The University of Arizona’s venture capital unit has invested in another photonics-based startup, this time the laser countermeasures firm CMLaser Technologies.
UAVenture Capital (UAVC) says that the deal represents its fifteenth portfolio investment in a little over two years since it became operational.
At least five of those startup firms are working on optics and photonics technologies - and most of those have emerged from the influential Wyant College of Optical Sciences.
CMLaser Technologies is focused on an all-fiber supercontinuum laser system for protecting both military and civilian aircraft from heat-seeking missile attacks. Similar technology is already used on a number of military platforms, but is based on lots of different types of emitters, while systems have tended to be too bulky or expensive for smaller or civilian aircraft to deploy.

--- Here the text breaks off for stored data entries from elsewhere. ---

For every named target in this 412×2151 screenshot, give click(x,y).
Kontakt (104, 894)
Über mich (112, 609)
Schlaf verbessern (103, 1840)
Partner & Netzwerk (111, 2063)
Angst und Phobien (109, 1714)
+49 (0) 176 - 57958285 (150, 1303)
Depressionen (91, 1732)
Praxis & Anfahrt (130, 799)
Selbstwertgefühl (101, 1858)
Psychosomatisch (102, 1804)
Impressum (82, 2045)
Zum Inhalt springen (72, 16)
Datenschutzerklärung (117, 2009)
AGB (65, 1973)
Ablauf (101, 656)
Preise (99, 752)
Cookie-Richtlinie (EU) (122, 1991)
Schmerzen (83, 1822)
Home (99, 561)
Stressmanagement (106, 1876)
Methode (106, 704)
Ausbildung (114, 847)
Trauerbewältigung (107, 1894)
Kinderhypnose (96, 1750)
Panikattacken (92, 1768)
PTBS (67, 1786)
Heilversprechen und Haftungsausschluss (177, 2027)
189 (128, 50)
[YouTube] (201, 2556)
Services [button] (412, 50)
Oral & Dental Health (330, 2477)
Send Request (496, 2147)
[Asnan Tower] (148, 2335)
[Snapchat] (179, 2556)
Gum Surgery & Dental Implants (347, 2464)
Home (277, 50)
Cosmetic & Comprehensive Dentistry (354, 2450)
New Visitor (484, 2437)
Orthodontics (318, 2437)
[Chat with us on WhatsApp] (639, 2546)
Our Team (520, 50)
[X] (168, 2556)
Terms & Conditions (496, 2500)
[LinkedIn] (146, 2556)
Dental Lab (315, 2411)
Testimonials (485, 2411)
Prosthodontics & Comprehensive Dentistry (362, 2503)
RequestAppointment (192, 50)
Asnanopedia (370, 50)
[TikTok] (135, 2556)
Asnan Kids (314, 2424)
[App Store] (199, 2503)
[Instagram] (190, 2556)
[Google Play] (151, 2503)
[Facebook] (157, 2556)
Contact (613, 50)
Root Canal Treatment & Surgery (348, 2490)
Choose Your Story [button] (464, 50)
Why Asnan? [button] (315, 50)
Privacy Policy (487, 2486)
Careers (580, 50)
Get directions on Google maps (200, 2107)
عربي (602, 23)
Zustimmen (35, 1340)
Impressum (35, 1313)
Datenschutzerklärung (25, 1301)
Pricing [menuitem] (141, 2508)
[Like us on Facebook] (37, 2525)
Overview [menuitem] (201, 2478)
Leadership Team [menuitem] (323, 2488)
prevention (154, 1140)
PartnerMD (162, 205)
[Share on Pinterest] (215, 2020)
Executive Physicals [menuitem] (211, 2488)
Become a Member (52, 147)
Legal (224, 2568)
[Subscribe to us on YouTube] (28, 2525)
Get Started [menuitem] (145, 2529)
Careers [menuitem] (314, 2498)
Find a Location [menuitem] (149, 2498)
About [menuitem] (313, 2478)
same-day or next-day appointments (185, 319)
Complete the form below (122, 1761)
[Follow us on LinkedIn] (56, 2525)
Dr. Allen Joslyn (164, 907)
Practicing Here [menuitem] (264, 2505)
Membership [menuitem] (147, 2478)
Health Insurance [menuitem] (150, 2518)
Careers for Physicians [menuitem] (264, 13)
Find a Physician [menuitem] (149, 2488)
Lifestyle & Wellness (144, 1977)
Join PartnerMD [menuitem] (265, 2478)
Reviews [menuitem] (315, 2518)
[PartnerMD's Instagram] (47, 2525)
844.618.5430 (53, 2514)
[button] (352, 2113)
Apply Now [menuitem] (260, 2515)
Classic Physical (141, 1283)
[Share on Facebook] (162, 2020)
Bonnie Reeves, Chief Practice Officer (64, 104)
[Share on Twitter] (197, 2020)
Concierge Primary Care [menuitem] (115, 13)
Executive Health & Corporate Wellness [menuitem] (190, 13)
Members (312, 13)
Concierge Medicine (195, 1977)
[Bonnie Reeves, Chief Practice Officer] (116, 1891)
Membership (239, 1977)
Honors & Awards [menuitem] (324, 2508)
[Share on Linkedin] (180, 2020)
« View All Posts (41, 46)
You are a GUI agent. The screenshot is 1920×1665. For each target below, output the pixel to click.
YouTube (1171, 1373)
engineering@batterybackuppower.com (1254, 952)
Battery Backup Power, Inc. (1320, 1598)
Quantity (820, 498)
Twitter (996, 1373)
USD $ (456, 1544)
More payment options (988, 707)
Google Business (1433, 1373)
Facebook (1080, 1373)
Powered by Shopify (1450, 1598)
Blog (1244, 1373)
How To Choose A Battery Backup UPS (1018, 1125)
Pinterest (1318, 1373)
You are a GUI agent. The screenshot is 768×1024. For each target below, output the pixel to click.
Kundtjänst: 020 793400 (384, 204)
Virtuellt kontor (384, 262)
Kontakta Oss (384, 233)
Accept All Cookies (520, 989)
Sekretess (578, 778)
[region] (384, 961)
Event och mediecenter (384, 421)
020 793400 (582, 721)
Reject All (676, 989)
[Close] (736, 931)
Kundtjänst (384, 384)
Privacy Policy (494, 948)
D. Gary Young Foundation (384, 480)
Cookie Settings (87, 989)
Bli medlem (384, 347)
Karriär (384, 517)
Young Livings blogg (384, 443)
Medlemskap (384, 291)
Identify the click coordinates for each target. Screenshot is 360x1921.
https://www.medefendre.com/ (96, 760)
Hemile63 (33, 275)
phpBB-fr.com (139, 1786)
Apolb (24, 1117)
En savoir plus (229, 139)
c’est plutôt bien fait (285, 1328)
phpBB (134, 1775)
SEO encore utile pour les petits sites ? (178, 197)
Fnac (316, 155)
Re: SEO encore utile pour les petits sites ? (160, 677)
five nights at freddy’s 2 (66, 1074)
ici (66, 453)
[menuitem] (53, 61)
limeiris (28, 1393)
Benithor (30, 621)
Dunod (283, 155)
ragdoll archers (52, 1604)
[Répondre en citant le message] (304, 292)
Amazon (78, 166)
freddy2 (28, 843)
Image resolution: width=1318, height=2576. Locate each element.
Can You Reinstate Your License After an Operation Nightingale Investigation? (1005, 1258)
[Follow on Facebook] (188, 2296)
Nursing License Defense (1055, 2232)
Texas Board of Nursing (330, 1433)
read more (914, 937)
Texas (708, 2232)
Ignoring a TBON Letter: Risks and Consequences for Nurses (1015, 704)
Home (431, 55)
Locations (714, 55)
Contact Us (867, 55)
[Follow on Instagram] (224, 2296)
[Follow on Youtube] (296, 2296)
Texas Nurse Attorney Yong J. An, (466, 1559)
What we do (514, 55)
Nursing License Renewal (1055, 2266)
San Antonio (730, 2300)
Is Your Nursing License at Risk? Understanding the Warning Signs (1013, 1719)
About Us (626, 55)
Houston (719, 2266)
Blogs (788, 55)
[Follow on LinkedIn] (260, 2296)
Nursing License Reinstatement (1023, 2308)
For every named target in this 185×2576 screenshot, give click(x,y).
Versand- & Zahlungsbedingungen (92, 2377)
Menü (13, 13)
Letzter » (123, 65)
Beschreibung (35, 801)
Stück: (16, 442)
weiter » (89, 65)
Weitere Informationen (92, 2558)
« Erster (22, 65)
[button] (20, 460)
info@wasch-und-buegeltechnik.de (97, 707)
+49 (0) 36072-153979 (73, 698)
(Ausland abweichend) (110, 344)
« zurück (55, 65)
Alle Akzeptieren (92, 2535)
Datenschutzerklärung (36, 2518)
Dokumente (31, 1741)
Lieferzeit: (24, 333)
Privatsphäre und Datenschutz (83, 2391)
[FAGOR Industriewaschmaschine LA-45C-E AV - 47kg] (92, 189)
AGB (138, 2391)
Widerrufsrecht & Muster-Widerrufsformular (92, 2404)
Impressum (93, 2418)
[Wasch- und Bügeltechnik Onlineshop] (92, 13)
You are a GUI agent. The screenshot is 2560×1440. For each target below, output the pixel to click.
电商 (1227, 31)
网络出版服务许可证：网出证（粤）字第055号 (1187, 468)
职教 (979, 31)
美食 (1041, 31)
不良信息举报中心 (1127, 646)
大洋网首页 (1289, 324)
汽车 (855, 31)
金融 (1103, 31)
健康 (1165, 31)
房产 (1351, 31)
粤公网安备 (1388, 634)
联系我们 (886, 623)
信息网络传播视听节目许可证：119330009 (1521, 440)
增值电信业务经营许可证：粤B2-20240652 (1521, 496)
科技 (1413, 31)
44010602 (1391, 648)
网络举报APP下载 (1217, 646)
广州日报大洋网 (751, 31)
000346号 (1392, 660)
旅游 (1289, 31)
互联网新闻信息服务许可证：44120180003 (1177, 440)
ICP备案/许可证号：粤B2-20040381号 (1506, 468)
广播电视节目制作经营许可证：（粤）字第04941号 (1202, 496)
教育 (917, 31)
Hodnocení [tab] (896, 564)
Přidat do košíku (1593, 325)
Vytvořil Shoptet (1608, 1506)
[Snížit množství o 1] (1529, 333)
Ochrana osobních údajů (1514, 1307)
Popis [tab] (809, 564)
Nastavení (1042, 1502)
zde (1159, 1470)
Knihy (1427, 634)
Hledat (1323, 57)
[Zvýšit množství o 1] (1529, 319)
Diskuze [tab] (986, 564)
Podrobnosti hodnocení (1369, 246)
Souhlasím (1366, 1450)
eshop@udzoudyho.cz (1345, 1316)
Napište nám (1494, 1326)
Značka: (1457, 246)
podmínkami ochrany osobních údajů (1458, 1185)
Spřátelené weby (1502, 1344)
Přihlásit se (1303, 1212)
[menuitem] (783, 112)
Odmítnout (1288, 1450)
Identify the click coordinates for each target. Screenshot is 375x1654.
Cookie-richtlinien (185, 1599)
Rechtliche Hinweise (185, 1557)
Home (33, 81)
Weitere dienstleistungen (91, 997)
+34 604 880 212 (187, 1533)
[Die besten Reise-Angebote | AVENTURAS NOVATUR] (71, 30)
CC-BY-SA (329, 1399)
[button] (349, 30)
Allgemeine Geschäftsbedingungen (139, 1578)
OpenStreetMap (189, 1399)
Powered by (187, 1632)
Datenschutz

“The invested funds from UAVC will be utilized to further University of Arizona patented technologies designed to provide aircraft-based countermeasures capable of detecting and defeating a missile born attack,” stated the venture group.
It added that the countermeasures approach had been developed by faculty member Nasser Peyghambarian. The well-known Wyant professor was also behind the development of a low-cost laser phoropter capable of determining an eyeglass prescription in seconds, and which is being aimed at deployment in low-resource settings.
“Dr. Peyghambarian is a true superstar, and the Wyant College of Optical Sciences has an incredibly strong tradition of innovation in technologies that contribute to our national security and public safety,” said University of Arizona president Robert C. Robbins in a UAVC announcement of the latest funding.
For the countermeasures application, CMLaser Technologies is said to be working on a supercontinuum laser operating in the mid-infrared region of the spectrum.
Existing approaches to laser countermeasures have typically employed shorter-wavelength sources, although the US firm Daylight Solutions developed quantum cascade laser (QCL) countermeasures. In 2017, Daylight was acquired by defense giant Leonardo for around $150 million.
According to UAVC, CMLaser Technologies’ supercontinuum laser is designed to replace current multi-laser configurations that might include optical parametric amplifiers, QCLs, and even more exotic technologies to span multiple wavelengths.
“The single laser source will provide a simple, efficient solution eliminating the reliability risks associated with a beam-combined, multi-laser system,” stated the venture capital group.
UAVC added that the envisaged laser system would combine reduced size and weight with increased power efficiency. The technology is said to have a significant advantage in terms of reliability because it features no moving parts or need for alignment.
Also said to be suited for scaling to high-power transmission, the system features pulse-shaping capability, and emits light in a single-mode output profile for tight beam propagation over long distances in the atmosphere - all while reducing drag on an aircraft.
“The technology is based on an all-fiber supercontinuum laser that can generate high power (~ 100 W) single-mode beam (M-squared of less than 2) with extremely wide (1-5 µm) simultaneous wavelength coverage,” explains the firm.
Initial interest in the technology would be expected from the US military, which has supported a number of laser countermeasure programs in the past.
“This is a general threat facing many Department of Defense operating assets in a variety of environments requiring threat reduction and sophisticated robust countermeasures,” says CMLaser Technologies.
Representatives of NP Photonics, another Tucson company of which Peyghambarian is CEO, presented details of a similar-sounding supercontinuum source at an SPIE conference back in 2013.
According to that paper’s abstract, the mid-IR source was based on highly purified solid-core tellurite glass fibers that were waveguide-engineered for dispersion-matching with tellurium-doped pulsed fiber laser pumps.
It was said to operate between 2 µm and 5 µm with an efficiency of more than 30 per cent.